## Clustering Counties Within a State Based on Industry Characteristics

Four WD types:

- Residential
- Highway
- Building
- Heavy

QCEW provides the following useful characteristics by industry and county (this is not an exhaustive list):

- Average annual number of establishments
- Average annual employment
- Average weekly wage
- Annual contributions 

We can map NAICS to WD type as follows:

- **Residential:** NAICS 2361 Residential Building Construction
- **Highway:** NAICS 2373 Highway, Street, and Bridge Construction
- **Building:** NAICS 2362 Nonresidential Building Construction
- **Heavy:** NAICS 2379 Other Heavy Construction

With this simple mapping, counties can easily be compared to one another based on industry characteristics. 

In [1]:
using CSV
using Clustering
using DataFrames
using DataFramesMeta
using Distances
using Interact
using StatsBase
using URIParser
using VegaLite
using WebIO;

#### Create a dictionary mapping NAICS codes to QCEW file names

In [2]:
const industries = Dict(
    2361 => "2018.annual 2361 NAICS 2361 Residential building construction.csv",
    2373 => "2018.annual 2373 NAICS 2373 Highway, street, and bridge construction.csv",
    2362 => "2018.annual 2362 NAICS 2362 Nonresidential building construction.csv",
    2379 => "2018.annual 2379 NAICS 2379 Other heavy construction.csv"
);

#### Load the state abbreviations/fips file

In [3]:
const states_abbrevs_fips = @linq DataFrame(CSV.read("data/states_abbrebs_fips.csv")) |>
    transform(fips = @. lpad(string(:fips), 2, "0"))

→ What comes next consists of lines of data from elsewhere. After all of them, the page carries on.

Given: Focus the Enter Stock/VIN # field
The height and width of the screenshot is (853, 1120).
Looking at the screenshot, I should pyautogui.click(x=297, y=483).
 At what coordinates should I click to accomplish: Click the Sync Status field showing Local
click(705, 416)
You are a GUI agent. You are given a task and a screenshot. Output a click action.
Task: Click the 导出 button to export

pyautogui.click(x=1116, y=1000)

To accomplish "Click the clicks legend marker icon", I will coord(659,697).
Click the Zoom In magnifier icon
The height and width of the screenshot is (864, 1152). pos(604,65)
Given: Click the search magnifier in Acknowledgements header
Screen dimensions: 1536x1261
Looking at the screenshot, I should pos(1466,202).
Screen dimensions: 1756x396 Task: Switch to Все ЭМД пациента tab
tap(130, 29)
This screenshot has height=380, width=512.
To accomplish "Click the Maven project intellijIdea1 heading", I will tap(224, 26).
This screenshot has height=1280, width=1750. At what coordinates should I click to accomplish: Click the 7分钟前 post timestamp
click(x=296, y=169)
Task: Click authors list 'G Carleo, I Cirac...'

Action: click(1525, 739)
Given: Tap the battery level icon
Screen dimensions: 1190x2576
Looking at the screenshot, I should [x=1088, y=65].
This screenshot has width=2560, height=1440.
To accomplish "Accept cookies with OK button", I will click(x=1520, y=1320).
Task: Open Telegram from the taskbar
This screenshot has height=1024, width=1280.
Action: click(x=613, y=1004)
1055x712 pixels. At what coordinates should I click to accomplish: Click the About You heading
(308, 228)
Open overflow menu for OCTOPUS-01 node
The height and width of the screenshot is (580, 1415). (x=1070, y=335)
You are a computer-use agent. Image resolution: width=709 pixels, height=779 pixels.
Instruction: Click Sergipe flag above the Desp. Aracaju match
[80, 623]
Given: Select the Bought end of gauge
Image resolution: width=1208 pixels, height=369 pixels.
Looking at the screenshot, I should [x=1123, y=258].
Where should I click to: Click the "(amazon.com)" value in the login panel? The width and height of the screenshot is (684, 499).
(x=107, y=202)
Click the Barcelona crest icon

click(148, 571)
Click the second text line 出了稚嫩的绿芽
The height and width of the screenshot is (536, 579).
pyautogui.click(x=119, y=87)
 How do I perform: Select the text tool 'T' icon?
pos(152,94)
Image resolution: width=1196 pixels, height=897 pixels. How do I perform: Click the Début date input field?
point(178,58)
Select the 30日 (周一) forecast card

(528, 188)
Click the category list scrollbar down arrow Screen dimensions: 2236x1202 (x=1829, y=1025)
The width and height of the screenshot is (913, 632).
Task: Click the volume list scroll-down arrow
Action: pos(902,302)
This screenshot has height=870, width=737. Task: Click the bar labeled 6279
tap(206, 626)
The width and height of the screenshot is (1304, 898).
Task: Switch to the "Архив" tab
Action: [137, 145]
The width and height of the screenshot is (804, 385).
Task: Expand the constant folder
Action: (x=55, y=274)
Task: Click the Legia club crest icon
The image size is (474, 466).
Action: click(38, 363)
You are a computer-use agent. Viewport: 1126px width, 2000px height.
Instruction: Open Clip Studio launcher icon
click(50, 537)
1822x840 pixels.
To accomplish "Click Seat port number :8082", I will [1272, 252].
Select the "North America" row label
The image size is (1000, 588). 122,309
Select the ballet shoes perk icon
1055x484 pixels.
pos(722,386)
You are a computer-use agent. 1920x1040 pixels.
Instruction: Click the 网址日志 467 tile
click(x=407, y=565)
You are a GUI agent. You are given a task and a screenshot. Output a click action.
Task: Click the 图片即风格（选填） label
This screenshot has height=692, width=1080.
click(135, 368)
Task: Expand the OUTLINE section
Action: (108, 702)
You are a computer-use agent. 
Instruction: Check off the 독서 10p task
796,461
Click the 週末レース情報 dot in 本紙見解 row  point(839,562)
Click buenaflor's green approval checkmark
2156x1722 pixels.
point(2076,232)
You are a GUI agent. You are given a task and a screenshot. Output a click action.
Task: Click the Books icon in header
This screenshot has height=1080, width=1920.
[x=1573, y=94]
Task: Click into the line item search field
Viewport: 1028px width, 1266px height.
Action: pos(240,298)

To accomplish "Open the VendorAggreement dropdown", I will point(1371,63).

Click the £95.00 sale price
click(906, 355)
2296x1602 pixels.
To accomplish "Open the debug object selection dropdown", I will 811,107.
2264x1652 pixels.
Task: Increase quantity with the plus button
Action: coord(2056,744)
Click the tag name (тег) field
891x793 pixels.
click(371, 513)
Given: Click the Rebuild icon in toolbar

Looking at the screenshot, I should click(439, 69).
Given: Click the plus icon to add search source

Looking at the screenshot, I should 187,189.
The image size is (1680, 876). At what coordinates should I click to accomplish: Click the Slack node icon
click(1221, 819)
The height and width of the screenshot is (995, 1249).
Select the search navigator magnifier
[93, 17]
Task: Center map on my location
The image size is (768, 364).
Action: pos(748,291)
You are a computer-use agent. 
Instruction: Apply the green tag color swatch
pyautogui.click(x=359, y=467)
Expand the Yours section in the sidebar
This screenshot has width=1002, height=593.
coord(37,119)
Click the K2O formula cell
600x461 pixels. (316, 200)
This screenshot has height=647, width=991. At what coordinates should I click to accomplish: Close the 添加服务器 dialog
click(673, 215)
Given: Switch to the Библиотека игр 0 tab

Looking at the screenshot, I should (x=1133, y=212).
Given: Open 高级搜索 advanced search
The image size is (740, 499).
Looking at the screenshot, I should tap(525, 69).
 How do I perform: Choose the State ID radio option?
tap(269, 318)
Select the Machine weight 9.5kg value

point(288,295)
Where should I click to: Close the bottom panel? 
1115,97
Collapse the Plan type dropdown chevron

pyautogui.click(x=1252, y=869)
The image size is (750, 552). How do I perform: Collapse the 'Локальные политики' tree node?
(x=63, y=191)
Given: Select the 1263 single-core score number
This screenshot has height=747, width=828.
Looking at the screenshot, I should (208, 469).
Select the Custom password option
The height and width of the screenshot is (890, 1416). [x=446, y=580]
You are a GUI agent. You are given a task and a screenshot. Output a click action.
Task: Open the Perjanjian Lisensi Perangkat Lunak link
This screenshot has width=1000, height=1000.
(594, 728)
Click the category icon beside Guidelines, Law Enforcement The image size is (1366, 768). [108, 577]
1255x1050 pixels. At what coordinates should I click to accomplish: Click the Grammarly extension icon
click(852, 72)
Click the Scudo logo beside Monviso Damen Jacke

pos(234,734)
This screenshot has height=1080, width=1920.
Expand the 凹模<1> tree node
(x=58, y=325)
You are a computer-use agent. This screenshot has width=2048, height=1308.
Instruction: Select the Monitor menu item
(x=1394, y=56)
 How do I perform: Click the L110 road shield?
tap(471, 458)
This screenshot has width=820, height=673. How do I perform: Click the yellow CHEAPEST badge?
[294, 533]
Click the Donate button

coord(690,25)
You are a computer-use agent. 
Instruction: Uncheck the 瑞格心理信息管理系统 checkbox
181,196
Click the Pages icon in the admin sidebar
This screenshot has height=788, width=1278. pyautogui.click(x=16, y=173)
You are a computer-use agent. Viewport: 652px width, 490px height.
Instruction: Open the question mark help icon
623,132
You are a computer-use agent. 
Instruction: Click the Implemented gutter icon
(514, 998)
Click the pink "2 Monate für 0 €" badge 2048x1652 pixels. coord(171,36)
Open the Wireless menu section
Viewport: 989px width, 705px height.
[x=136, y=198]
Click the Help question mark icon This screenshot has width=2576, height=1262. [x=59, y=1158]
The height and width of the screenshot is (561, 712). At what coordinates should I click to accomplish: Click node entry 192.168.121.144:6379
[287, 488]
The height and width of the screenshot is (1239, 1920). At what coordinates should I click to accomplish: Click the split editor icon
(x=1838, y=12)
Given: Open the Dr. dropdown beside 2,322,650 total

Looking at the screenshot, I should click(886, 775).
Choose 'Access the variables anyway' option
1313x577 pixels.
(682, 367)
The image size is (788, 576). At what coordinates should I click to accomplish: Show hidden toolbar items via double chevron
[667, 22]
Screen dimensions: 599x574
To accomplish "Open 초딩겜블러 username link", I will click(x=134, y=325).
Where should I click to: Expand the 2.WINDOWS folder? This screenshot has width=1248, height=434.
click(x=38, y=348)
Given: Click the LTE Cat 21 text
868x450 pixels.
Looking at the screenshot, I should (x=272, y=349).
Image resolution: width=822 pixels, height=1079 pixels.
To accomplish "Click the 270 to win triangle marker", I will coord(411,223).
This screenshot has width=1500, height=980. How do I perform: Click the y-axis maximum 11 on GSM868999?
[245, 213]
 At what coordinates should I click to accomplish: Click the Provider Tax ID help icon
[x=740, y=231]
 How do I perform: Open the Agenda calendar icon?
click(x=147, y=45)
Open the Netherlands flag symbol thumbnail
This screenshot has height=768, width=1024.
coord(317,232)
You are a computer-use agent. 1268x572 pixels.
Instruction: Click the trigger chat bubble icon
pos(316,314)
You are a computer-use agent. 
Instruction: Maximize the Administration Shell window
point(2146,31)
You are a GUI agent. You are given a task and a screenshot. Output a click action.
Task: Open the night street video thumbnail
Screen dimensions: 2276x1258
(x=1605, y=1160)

Unnamed: 0_level_0,state,abbrev,fips
Unnamed: 0_level_1,String,String,String
1,alabama,AL,01
2,alaska,AK,02
3,arizona,AZ,04
4,arkansas,AR,05
5,california,CA,06
6,colorado,CO,08
7,connecticut,CT,09
8,delaware,DE,10
9,district-of-columbia,DC,11
10,florida,FL,12


#### Write a function that returns a `DataFrame` for a particular industry and state, filtered

In [4]:
function industry_df(state::String, industry::Int)
    @linq DataFrame(CSV.File("data/$(industries[industry])", normalizenames=true)) |>
        where(:agglvl_title .== "County, NAICS 4-digit -- by ownership sector") |>
        where(:own_title .== "Private") |>
        where(first.(:area_fips, 2) .== state)
end;

#### Write a function that converts a `DataFrame` to a normalized `Matrix`

In [5]:
function normalize_matrix(df::DataFrame)
   matrix = Matrix(hcat(
        df.annual_avg_estabs_count,
        df.annual_avg_emplvl,
        df.annual_avg_wkly_wage,
        df.annual_contributions
    )')
    return StatsBase.transform(fit(ZScoreTransform, matrix, dims=2), convert.(Float64, matrix)) 
end;

In [6]:
function distance_matrix(state::String, industry::Int, distance_metric::PreMetric)
    df = industry_df(state, industry)
    matrix = normalize_matrix(df)
    dm = (df.area_title, Distances.pairwise(distance_metric, matrix, dims=2))
    distance_df =  DataFrame(dm[2])
    rename!(distance_df, Symbol.(dm[1]))
    insertcols!(distance_df, 1, :County => dm[1])
    return distance_df
end;

#### Write a function that returns an `Expression` to generate the interactive plot

In [7]:
function generate_plot(link, object_name, groups)
   return :(
        @vlplot(width=1200, height=900) + 
        @vlplot(
            mark={ 
                :geoshape,
                stroke=:black
            },
            data={
                url=URI($link),
                format={
                    type=:topojson,
                    feature=$object_name
                }
            },
            transform=[
                {
                    lookup="properties.GEOID",
                    from={
                        data=$groups,
                        key=:fips,
                        fields=["group"]
                    }
                }
            ],
            color={
                "group:n",
                legend={title="Group"}
            },
            projection={
                typ=:naturalEarth1
            }
        ) +
        @vlplot(
            :text,
            data={
                url=URI($link),
                format={
                    type=:topojson,
                    feature=$object_name
                }
            },
                transform=[
                    {
                        calculate="geoCentroid(null, datum)",
                        as="centroid"
                    },
                    {
                        calculate="datum.centroid[0]",
                        as="centroidx"
                    },
                    {
                        calculate="datum.centroid[1]",
                        as="centroidy"
                    }
                ],
            text={field="properties.NAME", type=:nominal},
            longitude="centroidx:q",
            latitude="centroidy:q"
        )
    )
end;

### Top Down vs. Bottom Up

We can take a top-down approach by determining how many groups we want for a given state, and then clustering the counties accordingly. Conversely, we can simply compute a distance matrix for each state which would allow the grouping of counties in bottom-up fashion, only when necessary.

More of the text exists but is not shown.